◆ **Task directions**
Write out each record below, word for word.
——————
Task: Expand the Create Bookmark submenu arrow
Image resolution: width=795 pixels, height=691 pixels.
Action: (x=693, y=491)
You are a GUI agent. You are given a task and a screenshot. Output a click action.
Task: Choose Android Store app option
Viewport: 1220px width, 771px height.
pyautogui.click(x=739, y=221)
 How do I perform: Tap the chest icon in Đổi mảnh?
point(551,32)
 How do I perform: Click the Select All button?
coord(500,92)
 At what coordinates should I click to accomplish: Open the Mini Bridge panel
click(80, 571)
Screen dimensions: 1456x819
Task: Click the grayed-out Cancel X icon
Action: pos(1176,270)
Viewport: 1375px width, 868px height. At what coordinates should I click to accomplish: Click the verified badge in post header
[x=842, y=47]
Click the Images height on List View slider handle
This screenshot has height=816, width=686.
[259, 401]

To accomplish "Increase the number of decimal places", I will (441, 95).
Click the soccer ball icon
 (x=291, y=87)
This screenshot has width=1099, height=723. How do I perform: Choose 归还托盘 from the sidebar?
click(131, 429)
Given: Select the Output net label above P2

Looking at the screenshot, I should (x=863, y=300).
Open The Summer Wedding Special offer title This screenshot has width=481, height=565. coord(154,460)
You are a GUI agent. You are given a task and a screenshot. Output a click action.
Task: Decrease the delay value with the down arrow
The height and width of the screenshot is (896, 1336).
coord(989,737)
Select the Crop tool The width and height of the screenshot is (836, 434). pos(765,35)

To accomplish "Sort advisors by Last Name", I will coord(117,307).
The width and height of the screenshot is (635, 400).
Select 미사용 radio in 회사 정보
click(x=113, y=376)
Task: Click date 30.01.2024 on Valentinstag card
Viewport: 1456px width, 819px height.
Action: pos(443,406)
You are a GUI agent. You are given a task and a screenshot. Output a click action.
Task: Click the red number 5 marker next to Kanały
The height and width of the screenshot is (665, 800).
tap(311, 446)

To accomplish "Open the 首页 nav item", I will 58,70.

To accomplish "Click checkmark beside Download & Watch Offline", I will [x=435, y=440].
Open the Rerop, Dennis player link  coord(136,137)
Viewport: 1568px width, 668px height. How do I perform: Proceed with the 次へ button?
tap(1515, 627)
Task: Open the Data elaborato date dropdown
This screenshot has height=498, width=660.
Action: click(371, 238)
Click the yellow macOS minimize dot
——————
◆ **Exercise response**
Task: Expand the Create Bookmark submenu arrow
Image resolution: width=795 pixels, height=691 pixels.
Action: (x=693, y=491)
You are a GUI agent. You are given a task and a screenshot. Output a click action.
Task: Choose Android Store app option
Viewport: 1220px width, 771px height.
pyautogui.click(x=739, y=221)
 How do I perform: Tap the chest icon in Đổi mảnh?
point(551,32)
 How do I perform: Click the Select All button?
coord(500,92)
 At what coordinates should I click to accomplish: Open the Mini Bridge panel
click(80, 571)
Screen dimensions: 1456x819
Task: Click the grayed-out Cancel X icon
Action: pos(1176,270)
Viewport: 1375px width, 868px height. At what coordinates should I click to accomplish: Click the verified badge in post header
[x=842, y=47]
Click the Images height on List View slider handle
This screenshot has height=816, width=686.
[259, 401]

To accomplish "Increase the number of decimal places", I will (441, 95).
Click the soccer ball icon
 (x=291, y=87)
This screenshot has width=1099, height=723. How do I perform: Choose 归还托盘 from the sidebar?
click(131, 429)
Given: Select the Output net label above P2

Looking at the screenshot, I should (x=863, y=300).
Open The Summer Wedding Special offer title This screenshot has width=481, height=565. coord(154,460)
You are a GUI agent. You are given a task and a screenshot. Output a click action.
Task: Decrease the delay value with the down arrow
The height and width of the screenshot is (896, 1336).
coord(989,737)
Select the Crop tool The width and height of the screenshot is (836, 434). pos(765,35)

To accomplish "Sort advisors by Last Name", I will coord(117,307).
The width and height of the screenshot is (635, 400).
Select 미사용 radio in 회사 정보
click(x=113, y=376)
Task: Click date 30.01.2024 on Valentinstag card
Viewport: 1456px width, 819px height.
Action: pos(443,406)
You are a GUI agent. You are given a task and a screenshot. Output a click action.
Task: Click the red number 5 marker next to Kanały
The height and width of the screenshot is (665, 800).
tap(311, 446)

To accomplish "Open the 首页 nav item", I will 58,70.

To accomplish "Click checkmark beside Download & Watch Offline", I will [x=435, y=440].
Open the Rerop, Dennis player link  coord(136,137)
Viewport: 1568px width, 668px height. How do I perform: Proceed with the 次へ button?
tap(1515, 627)
Task: Open the Data elaborato date dropdown
This screenshot has height=498, width=660.
Action: click(371, 238)
Click the yellow macOS minimize dot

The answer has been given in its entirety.